За внешним религиозным ревнительством штундизма скрывался глубоко революционный дух «освобождённого» от церковного окормления ума и разгорячённого страстями сердца. Отметим, что штундистскому «благочестию» (как и всем его предшественникам и соратникам) совершенно чуждым было монашество с его подлинной аскезой, равно как и само монашество – этот свет миру и сердце Святой Руси и Третьего Рима – оставалось безразличным к «духовным порывам» искателей внецерковной «истины» и «подвижничества». Талмудический дух штундо-баптизма, будучи наложенным на русское правдоискательство и горячую религиозность, был нанизан на своё чёрное копьё бездушной масонской элитой и помимо воли рядовых его носителей успешно использован ей для нанесения удара в сердце Руси путём увода их в помрачающую ум религиозную прелесть и превращения в источник непокорства и бунтарства (с требованием безусловного равенства и свобод как якобы квинтэссенции «учения Иисуса»), закончившегося в начале XX века массовым религиозно-припадочным напяливанием на себя красных бантов и брожением в уличных демонстрациях. В этом строю мы легко обнаружим и старообрядцев, с которых в эпоху «Великих реформ» был совершенно справедливо снят ряд гражданско-правовых ущемлений (противоречащих христианской терпимости к инаковерующим и лишь поддерживавших раскол ложным мученичеством), но одновременно и предоставлена свобода соблазнительного распространения своих идей, – что вкупе совсем не смягчило их двухвековой дух противления Церкви и Царству и не воспрепятствовало немалому вкладу в поднимающуюся волну либерально-революционных брожений.

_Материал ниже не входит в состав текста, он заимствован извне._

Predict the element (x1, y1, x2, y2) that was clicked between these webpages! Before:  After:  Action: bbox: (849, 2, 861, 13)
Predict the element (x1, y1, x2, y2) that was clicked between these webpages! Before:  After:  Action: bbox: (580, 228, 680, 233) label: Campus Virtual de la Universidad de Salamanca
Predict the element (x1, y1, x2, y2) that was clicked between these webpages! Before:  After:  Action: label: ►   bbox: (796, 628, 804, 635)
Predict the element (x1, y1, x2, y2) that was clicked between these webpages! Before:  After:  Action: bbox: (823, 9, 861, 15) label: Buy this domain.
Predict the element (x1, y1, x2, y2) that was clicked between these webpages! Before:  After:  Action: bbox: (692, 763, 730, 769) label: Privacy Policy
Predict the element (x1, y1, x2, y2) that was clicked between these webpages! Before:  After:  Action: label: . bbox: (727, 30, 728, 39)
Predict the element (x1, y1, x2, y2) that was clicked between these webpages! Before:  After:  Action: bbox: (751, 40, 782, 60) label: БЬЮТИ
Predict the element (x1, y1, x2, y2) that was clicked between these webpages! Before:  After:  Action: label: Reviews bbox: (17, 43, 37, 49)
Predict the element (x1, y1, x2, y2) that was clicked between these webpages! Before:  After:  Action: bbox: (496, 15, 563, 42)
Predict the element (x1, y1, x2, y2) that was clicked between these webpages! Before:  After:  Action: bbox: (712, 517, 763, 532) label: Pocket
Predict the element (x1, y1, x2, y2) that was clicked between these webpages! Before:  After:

В единую сеть обольщения и мятежа, которой улавливал русский народ предвечный либерал и революционер и служащая ему масонская церковь «зверя из земли», свивался вместе с религиозным штундизмом штундизм светский – поощряемый очередными «Великими реформами» – образовательной и цензурной, – нацеленными не на ограждение российских умов от изощрившихся стрел западного рационализма (порождаемого масонским «Просвещением») и на их богословское возвышение для служения Богу, но на снятие препятствий для приобщения к плодам этого самого «Просвещения» (то есть, щита от этих стрел). Светский штундизм имел с религиозным единый принцип (сам по себе религиозный, лежащий в основе розенкрейцерской эпохи западного Ренессанса): добыча «знаний» о бытии (соответственно, внешнем и внутреннем) и освоение их на практике в независимости от церковно-духовного созерцания и руководства.Общим девизом университетской реформы, проведённой министром народного просвещения А.Головниным, стала идея вольности. Безусловно, и в этой области имелись основания для преобразований – дополнения чиновничьей иерархии совещательностью (в разработке программ, самоуправлении), сплочения преподавателей и студентов. Однако и здесь патриархальная соборность, имеющая образ в семье, была подменена бесчинной демократией и вольнодумством, олицетворенной новым Университетским уставом 1863 года. Для его составления министр не нашёл ничего более умного, как отправить вначале проект Устава, а затем и, как бы повторяя судьбоносное петровское посольство, делегацию чиновников и, наконец, молодых преподавателей (для «повышения квалификации») в самое революционное сердце революционного логова «зверя из земли» – в университеты Великобритании, Франции, Швейцарии и Германии, давно заменившие для европейских умов храмы. Скоротечно проведённая работа «облагодетельствовала» Россию организацией высшего образования по строгому эталону католических университетов, двигателей европейского Ренессанса и современного Болонского процесса: с предельной автономией университетов (министерские попечители учебных округов не имели права вмешиваться в их внутреннюю жизнь и в содержание учебных программ), выборностью ректоров и всех высших должностей, включая деканов (советами факультетов), правом выписывать печатные издания из-за границы в обход всякой цензуры.